Que les amoureux de l’Afrique se rassurent, toutefois : la Coupe du monde 2 010 sera bien africaine, au sens plein du terme. Il y aura de la fête, de l’ambiance, beaucoup de chaleur humaine, des couleurs chatoyantes, de diversité humaine et de la biodiversité dans ce pays, « véritable synthèse du monde », et dans les autres pays, en particulier les qualifiés. Sur le continent « le football jouit d’une immense popularité et occupe une place à part dans le cœur des gens », rappelait Mandela dans un message vidéo, à l’occasion de la cérémonie du tirage au sort des groupes fin 2009. L’attitude des supporteurs et du public sud-africains sera particulièrement scrutée. Comment se comporteront-ils à l’égard des équipes du Cameroun, de la Côte d’Ivoire, du Ghana et du Nigeria, qui ne pourront pas compter sur un soutien déterminant de leurs fans ? Les Africains n’ont été que quelque 11 300 (2 % de l’ensemble) à avoir acheté des tickets, selon les estimations d’un cabinet international d’audit faites en avril. Les Sud-Africains soutiendront naturellement à l’équipe nationale des Bafana Bafana, qualifiée d’office en tant que pays organisateur.

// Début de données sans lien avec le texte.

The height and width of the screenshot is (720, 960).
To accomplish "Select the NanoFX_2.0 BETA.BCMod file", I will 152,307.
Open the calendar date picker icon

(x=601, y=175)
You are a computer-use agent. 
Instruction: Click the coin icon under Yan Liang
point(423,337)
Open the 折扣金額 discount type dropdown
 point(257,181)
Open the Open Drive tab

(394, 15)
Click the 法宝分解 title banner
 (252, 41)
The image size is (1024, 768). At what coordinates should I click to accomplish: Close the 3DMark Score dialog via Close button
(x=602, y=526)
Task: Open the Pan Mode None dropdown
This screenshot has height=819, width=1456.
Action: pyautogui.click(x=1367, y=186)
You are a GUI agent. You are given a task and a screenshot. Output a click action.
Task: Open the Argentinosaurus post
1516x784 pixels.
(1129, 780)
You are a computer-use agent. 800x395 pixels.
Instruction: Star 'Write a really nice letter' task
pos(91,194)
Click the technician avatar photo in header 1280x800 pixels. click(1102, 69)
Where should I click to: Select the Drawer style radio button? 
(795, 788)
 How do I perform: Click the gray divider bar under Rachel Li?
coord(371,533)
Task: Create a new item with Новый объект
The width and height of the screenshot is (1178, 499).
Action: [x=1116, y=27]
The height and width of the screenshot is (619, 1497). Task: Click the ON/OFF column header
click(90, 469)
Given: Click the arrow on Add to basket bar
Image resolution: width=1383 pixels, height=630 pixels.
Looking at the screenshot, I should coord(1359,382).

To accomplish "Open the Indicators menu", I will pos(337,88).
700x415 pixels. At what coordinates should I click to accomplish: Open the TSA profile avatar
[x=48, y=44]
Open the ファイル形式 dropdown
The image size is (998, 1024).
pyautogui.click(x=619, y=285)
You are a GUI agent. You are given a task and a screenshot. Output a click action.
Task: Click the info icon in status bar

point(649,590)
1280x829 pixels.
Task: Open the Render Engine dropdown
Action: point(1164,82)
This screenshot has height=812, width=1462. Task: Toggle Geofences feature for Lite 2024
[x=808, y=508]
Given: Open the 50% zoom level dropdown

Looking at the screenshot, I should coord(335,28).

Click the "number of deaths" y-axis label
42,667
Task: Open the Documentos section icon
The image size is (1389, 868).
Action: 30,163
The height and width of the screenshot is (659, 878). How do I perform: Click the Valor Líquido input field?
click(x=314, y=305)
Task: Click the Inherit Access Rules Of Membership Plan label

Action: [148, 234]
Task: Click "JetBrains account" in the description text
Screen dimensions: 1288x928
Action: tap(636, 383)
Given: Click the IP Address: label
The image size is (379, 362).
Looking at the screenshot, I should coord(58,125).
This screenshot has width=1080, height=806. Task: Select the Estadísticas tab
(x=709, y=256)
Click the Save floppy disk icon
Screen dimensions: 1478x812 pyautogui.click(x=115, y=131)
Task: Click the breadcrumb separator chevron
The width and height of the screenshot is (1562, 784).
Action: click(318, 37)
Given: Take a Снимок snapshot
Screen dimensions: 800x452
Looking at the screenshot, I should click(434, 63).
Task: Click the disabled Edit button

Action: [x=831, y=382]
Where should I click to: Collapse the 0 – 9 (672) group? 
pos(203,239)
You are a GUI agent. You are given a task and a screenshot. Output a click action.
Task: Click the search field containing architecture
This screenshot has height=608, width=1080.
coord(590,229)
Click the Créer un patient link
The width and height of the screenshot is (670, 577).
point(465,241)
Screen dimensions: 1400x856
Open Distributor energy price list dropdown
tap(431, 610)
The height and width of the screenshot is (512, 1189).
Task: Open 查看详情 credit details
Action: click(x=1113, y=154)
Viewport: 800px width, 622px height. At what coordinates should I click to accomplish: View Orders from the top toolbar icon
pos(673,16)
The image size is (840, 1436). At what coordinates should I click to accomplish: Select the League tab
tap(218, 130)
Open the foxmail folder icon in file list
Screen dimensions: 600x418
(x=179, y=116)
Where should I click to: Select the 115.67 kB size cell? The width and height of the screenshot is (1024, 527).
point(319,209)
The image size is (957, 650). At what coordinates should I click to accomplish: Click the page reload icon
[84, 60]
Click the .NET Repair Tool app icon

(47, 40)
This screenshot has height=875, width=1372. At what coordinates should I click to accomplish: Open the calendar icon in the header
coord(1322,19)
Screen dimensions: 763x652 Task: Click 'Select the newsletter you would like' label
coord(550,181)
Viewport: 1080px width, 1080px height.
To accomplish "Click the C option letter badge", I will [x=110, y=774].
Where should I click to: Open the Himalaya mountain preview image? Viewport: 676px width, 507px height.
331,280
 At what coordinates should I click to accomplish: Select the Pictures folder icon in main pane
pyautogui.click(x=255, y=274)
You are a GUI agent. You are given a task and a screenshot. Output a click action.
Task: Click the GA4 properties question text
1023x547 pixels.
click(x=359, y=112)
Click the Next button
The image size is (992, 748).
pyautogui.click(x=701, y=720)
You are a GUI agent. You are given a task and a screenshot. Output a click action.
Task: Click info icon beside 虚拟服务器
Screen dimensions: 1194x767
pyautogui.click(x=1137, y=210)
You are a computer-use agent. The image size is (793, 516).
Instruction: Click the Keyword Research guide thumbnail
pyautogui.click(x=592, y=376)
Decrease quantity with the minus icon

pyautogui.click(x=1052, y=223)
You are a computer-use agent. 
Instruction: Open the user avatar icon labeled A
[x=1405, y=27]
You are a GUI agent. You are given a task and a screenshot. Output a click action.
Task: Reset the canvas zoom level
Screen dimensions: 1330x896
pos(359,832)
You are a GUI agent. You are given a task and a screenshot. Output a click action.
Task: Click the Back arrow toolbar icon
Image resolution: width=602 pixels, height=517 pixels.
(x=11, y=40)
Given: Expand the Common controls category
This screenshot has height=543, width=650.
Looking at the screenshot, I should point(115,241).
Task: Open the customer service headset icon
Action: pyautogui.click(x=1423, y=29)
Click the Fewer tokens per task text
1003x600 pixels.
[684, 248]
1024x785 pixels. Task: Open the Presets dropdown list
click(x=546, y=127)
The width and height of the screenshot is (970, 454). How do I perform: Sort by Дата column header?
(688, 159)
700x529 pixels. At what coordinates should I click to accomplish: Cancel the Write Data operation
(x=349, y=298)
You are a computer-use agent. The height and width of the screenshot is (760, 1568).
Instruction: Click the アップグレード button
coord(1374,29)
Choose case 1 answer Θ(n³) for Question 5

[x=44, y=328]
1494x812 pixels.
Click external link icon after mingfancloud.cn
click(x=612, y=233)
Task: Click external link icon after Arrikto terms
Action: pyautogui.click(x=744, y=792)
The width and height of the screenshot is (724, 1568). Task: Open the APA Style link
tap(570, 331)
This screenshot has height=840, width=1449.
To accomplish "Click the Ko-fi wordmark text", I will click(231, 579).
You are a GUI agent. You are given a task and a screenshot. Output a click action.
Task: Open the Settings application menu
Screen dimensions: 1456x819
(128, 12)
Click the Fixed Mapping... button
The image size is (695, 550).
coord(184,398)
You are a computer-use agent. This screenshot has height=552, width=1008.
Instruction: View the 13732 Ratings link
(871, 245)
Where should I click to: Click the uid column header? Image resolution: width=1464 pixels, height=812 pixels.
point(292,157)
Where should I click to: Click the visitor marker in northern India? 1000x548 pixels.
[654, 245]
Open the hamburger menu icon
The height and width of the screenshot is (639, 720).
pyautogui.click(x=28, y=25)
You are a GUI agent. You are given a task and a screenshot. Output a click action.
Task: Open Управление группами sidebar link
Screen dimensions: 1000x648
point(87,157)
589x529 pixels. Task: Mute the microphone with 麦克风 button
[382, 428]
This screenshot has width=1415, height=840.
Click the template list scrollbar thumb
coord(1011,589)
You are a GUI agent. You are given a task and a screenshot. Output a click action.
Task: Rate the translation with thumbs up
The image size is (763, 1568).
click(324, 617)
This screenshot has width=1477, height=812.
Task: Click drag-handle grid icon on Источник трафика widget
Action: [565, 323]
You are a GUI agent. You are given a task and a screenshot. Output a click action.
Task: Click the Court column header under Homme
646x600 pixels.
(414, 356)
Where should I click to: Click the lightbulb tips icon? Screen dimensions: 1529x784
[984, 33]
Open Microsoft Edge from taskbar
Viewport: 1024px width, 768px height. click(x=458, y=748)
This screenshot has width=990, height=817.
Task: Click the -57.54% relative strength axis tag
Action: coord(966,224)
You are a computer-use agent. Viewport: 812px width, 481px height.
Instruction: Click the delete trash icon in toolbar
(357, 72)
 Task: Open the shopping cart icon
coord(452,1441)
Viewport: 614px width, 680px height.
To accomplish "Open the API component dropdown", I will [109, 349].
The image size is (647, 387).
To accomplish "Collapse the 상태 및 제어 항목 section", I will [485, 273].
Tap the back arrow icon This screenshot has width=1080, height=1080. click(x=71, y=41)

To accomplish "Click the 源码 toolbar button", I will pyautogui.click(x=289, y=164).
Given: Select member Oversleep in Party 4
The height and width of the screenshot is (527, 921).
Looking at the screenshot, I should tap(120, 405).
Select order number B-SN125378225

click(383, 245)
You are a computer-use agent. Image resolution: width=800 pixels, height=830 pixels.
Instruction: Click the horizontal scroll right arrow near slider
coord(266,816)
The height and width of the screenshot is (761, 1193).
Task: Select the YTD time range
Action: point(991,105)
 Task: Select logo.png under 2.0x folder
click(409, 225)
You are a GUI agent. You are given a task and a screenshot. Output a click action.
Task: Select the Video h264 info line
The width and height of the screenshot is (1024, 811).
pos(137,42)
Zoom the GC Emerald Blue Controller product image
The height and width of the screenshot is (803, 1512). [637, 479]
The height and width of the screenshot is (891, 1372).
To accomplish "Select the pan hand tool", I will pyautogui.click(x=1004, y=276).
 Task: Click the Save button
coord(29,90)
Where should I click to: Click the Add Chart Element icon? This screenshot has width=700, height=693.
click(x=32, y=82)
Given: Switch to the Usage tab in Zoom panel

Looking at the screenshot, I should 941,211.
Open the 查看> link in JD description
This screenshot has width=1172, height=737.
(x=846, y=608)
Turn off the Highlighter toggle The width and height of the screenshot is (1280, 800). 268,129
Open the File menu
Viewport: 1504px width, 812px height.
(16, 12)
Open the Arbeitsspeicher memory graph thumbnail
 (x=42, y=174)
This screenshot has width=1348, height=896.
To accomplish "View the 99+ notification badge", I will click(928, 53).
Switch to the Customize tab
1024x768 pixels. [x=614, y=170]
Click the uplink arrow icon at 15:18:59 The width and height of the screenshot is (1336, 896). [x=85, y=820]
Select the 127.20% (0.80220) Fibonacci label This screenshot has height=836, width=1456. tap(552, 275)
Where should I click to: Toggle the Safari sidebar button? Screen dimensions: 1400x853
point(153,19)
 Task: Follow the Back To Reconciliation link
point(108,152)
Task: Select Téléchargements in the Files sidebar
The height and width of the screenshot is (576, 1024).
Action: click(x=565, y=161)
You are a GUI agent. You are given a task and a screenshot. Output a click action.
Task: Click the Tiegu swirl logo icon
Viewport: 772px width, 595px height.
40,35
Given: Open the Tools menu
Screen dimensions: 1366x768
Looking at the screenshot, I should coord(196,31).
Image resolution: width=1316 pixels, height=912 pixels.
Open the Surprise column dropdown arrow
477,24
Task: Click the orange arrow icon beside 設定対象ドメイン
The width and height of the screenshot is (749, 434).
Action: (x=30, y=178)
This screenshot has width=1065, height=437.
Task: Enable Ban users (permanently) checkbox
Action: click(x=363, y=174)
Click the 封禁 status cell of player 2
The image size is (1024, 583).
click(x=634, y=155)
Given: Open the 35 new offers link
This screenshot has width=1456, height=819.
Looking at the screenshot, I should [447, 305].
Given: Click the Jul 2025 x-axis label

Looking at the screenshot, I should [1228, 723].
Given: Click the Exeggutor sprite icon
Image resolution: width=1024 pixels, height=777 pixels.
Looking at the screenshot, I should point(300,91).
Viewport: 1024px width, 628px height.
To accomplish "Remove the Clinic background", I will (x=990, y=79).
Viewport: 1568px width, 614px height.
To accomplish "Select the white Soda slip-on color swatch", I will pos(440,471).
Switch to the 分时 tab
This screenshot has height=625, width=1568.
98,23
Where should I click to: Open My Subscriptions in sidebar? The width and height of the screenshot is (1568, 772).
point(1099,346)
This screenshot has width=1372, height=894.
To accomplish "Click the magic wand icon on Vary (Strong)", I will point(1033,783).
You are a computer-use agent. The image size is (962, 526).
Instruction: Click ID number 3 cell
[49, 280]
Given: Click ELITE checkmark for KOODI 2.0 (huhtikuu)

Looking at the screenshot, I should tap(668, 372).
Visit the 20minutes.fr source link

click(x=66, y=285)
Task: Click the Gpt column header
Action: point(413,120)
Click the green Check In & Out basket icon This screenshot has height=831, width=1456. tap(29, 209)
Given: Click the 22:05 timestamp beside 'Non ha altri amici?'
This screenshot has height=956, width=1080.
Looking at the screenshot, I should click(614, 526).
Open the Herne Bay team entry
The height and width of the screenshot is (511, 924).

Mais pour les autres équipes africaines ? Bien que les organisateurs, appuyés les autorités, aient vanté partout l’hospitalité sud-africaine, beaucoup d’Africains ont encore en mémoire les images de la chasse aux immigrants zimbabwéens et mozambicains au pays de Mandela, qui avait fait plus de soixante tués et 100 000 déplacés. L’Afrique du Sud, considérée comme un eldorado presque partout au sud du Sahara, s’est surtout avérée xénophobe.
Zakumi la mascotte
Elle a bien fait savoir qu’elle invitait tous les chefs d’État africains à assister au moins à la cérémonie d’ouverture, et ses responsables ont parcouru les pays qualifiés avec la mascotte Zakumi, qui a eu beaucoup de succès auprès du public. Cependant, le pays qui avait proclamé, en mai 2004, que la Coupe du monde 2 010 serait africaine et que les autres pays du continent postulant à son organisation seraient considérés comme partenaires, n’a pas montré beaucoup d’enthousiasme à traduire cette volonté dans les faits. La faute, peut-être, aux péripéties politiques qui ont vu l’éviction de Thabo Mbeki avant la fin de son mandat, puis les luttes intestines au sein du parti au pouvoir, et la récession économique ayant suivi l’arrivée à la tête de l’État de Jacob Zuma. La nation arc-en-ciel devait s’occuper en priorité de ses affaires internes. Ce qui est certain, c’est que le Mondial ne réussira pas là où la diplomatie sud-africaine a depuis longtemps montré ses limites : ouvrir le pays sur le reste du continent et en faire un pôle tirant les autres vers le haut. La preuve ? Même les Sud-Africains sont convaincus que si une équipe africaine devait soulever le trophée, ce ne serait pas les Bafana Bafana…
(1) Un précédent pari annonçait pour avant la fin du xxe siècle une victoire africaine dans cette compétition.